Then have a look at this YouTube featuring “Stairway to Heaven.” It’s played first forward, with lyrics, then BACKWARD, with lyrics. Does this prove the satanic genius of Led Zeppelin? Or simply our lack of a Baloney Detection Network?

Author: Huenemann

Curious about the ways humans use their minds and hearts to distract themselves from the meaninglessness of life.

4 thoughts on “Finding meaning everywhere”

  1. Interesting, but the big question is where do we go from here? That we sometimes hear meaning in meaningless noise does not mean that we always do. Maybe I am reading too much between the lines here, but it seems a hidden presupposition here (one that I agree with) is that sometimes we do recognize real order, and that is what makes our superimposed patterns noteworthy. In other words, their are real patterns and an underlying causal order – this is why apparent patternity is so seductive.

    Cases of apparent teleology are not, then, a disturbance in the natural order of things. Spontaneity (apparent teleology in nature) and chance (apparent teleology in human affairs) both presume an underlying causal order. Those merely apparent patterns do not arise out of nowhere. The bird crap falls to the ground because it ‘seeks its natural place’ (to use Aristotle’s lingo), as it were. If the bird crap hits my newly washed car, then it would be wrong to say that it pooped ‘in order to hit my car’.
    If you run into someone who owes you money at the grocery store, you might think that they went to the grocery store in order to pay you back. But it might just be chance.

    Point is this – that we sometimes find only apparent meaning does not mean that all meaning is only apparent. Rather, it is simply a call to be better thinkers. We should ask careful questions – where did it come from (efficient cause), what is it (formal cause), what is it doing (final cause)?
    In the case of the Led Zeppelin song, whether or not the satanic message is chance or not depends – in this case entirely – on the intent of Led Zeppelin. If they intended the message, then it was meaningful. If they did not intend it, then it was chance (apparent teleology, only a ‘superimposed pattern’.


  2. I didn’t mean to suggest that we never pick out meaningful patterns. Sometimes we get the pattern just right. And sometimes we think we discern a pattern, and there is a pattern there to be seen, but what we think we see and what’s there are two very different things. Teleology, for example. We think we see natural objects striving toward certain ends, and there truly is a regularity in behavior, but the regularity is not striving toward a particular end — it is instead a pattern of behavior that has been selected for by natural selection.

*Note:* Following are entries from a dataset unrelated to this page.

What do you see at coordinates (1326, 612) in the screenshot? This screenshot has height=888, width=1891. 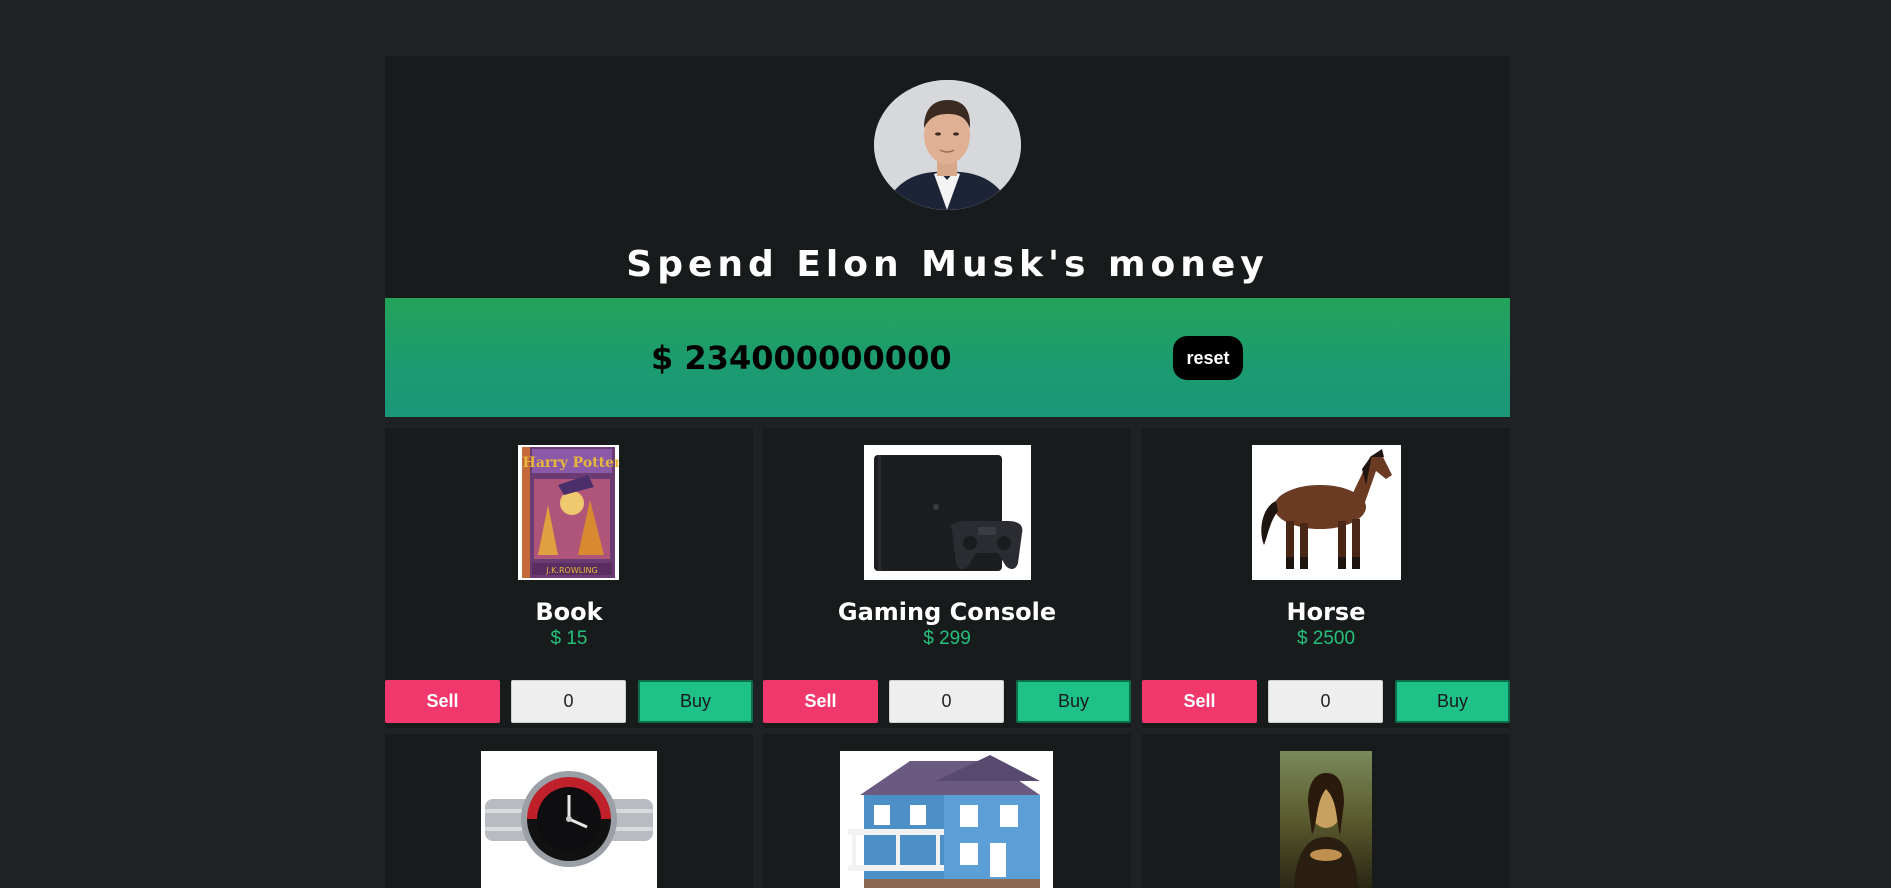 I see `product-name: Horse` at bounding box center [1326, 612].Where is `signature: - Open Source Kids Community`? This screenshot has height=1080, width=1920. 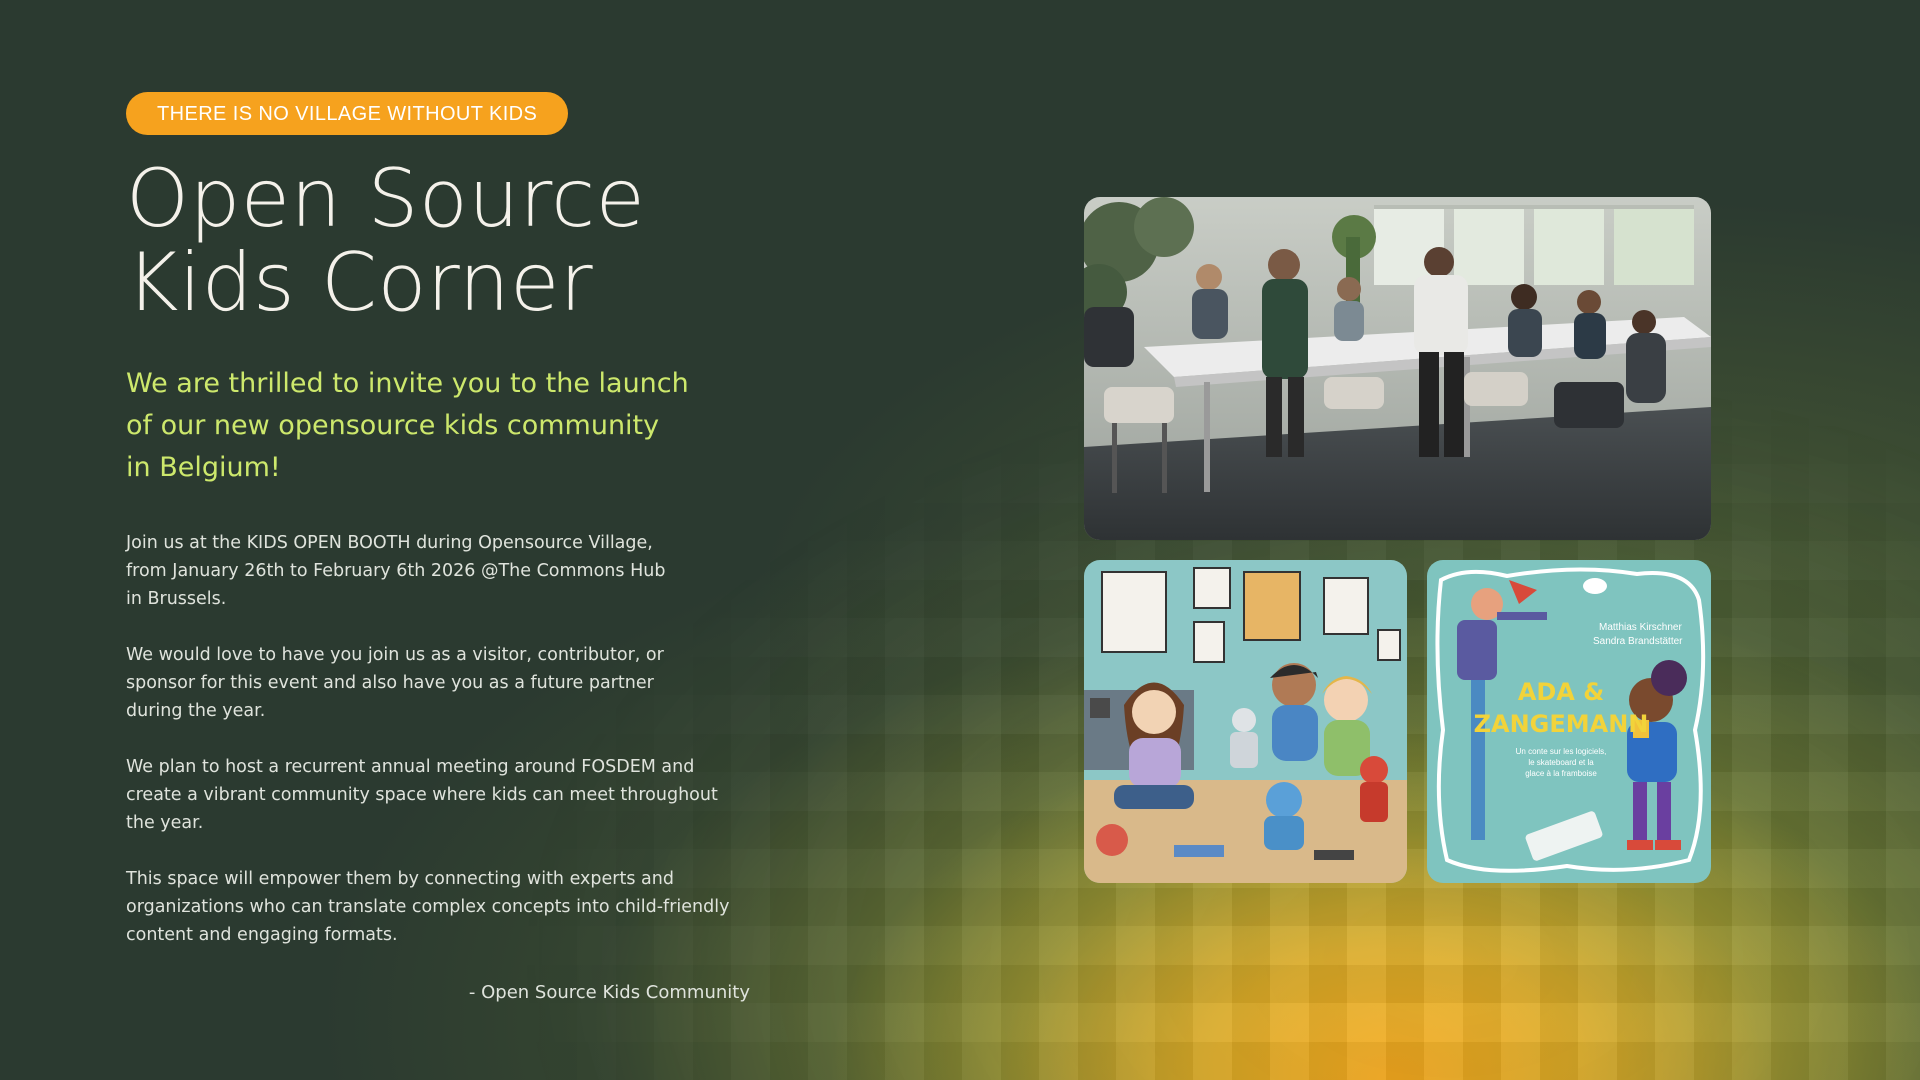
signature: - Open Source Kids Community is located at coordinates (609, 992).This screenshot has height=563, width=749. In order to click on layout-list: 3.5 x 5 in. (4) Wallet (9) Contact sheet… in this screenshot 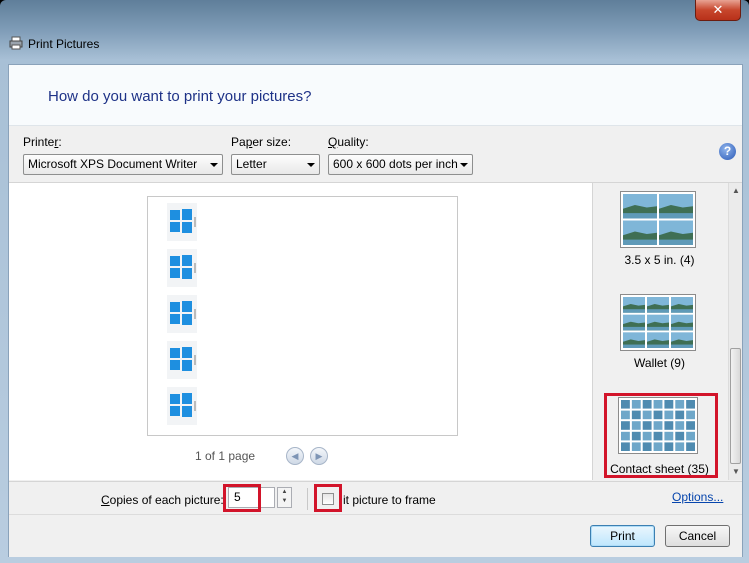, I will do `click(660, 332)`.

  3. Well, this is the debate – is teleology a real pattern or not? That we can pick out meaningful patterns is a step in the right direction (and a move away from total skepticism). But I would think that most of those patterns we recognize travel with telic significations. Your giving the natural selection account puts us right back to our old argument – can you provide a merely material account of intentionality?
    But I have too much grading right now to revisit that whole issue!